* EXTRAIT DU DOCUMENT *

L’entrée en musique n’est jamais une conséquence de ce que l’on a pu entendre comme éléments sociétaux émancipateurs. Plus finement que ça, ces éléments s’immiscent en l’existence comme s’accouple la chimie cérébrale avec les connecteurs neuronaux. Ces éléments de construction ne sont pas matériels comme peuvent l’être les envies de rébellion et de paraitre. Ces éléments sont immatériels. Ils participent d’un agencement éthéré de la conscience comme la mise en place d’une structure qui ne délivrerait son rôle qu’à la certitude qu’il servira l’intérêt de celui qui a entreprit cette installation délicate. Tout comme cette vivacité chimique qui procède à la connexion entre la substance et l’organe. Alors peut-être, la conscientisation de notre rébellion et de notre paraitre devient possible. Puis ensuite la conscientisation de notre émancipation en tant que musicien, ce processus fragile, cet équilibre précaire entre physiologie et analyse psychique.

* CONSIGNES *
1 > Pour chacun des énoncés (a), (b) et (c), dites s'il concorde avec l'extrait sur l'entrée en musique, en répondant oui ou non et en citant à l'identique les mots décisifs de l'extrait. (a) Les éléments de construction dont parle l'extrait sont matériels. (b) L'entrée en musique n'est jamais une conséquence de ce que l'on a pu entendre comme éléments sociétaux émancipateurs. (c) Les envies de rébellion et de paraître sont présentées comme matérielles.
2 > Rédigez la suite de l'extrait sur l'entrée en musique, en partant de sa dernière phrase.
Les items ne jouent aucun rôle ici.

* DONNÉES AFFICHÉES *
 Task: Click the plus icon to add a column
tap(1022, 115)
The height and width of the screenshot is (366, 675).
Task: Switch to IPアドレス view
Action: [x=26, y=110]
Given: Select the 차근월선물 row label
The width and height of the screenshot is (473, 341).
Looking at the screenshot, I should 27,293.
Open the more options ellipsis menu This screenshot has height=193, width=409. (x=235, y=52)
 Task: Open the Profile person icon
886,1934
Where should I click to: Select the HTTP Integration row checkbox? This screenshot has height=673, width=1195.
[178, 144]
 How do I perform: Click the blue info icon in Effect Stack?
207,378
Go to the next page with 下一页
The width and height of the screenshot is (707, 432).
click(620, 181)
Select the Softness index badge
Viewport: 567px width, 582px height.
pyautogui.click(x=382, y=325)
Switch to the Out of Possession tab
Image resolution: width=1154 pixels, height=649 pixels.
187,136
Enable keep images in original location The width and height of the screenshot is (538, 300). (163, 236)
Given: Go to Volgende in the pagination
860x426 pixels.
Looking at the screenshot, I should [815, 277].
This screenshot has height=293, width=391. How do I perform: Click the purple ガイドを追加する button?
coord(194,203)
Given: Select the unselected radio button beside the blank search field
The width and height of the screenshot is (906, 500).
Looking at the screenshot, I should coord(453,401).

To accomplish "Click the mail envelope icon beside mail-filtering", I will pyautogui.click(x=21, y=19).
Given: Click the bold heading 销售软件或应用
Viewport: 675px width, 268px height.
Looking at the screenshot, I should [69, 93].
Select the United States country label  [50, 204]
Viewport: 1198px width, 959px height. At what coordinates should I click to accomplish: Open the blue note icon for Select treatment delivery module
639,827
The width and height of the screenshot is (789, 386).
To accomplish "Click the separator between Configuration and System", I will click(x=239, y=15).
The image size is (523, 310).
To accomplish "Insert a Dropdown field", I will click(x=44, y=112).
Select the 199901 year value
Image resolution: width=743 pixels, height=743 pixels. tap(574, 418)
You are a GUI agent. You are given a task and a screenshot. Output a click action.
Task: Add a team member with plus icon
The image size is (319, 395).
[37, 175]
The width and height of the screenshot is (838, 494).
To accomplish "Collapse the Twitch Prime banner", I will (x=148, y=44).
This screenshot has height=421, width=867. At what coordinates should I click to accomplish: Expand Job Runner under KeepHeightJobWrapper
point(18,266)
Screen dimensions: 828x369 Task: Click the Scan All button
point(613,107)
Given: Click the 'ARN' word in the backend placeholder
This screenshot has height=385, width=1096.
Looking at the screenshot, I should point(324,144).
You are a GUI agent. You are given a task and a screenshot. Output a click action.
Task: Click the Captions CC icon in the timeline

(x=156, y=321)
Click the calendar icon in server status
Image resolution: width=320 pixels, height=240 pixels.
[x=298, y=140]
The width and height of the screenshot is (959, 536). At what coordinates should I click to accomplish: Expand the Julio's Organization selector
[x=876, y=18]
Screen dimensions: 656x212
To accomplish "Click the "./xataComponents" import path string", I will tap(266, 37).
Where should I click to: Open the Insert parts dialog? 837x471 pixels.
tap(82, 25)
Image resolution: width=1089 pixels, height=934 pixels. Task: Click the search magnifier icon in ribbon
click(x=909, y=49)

* RÉPONSES PAR TÂCHE *
1 >
(a) Non : « Ces éléments sont immatériels. »
(b) Oui : « L’entrée en musique n’est jamais une conséquence de ce que l’on a pu entendre comme éléments sociétaux émancipateurs. »
(c) Oui : « Ces éléments de construction ne sont pas matériels comme peuvent l’être les envies de rébellion et de paraitre. »

2 >
Car l’émancipation du musicien résulte éternellement d’un équilibre délicat entre la force et la faiblesse de la physiologie et entre l’acceptation/rejet de l’importance du psychisme. Le musicien serait une sorte de condamné, inconscient dans un premier temps nous l’avons vu, coincé entre la physiologie nietzschéenne et l‘accès à l’intelligible platonicien. Le corps et le réel découvert grâce à la vie pulsionnelle et à la sortie de la caverne.

Être musicien est donc une question de corps avant toute chose, c’est avant tout lui qui se déclare. Il s’inscrira ensuite dans la réalité de ce qui l’entoure pour que toutes ces découvertes servent finalement et foncièrement l’émancipation. L’émancipation sert l’acceptation de son propre état, et accepter, c’est enfin découvrir pleinement ce que nous sommes, ce que le musicien est : un corps et un esprit coincés dans le réel. Le réel, ce cosmos de l’émancipation ; le musicien découvre en lui tout ce qui lui permet de s’exprimer. Et il n’y a rien à mépriser quant à ce qui peut faire l’émancipation. Tout est bon à prendre, à malaxer, à observer par le prisme de la matière changeante, ondoyante ou statique.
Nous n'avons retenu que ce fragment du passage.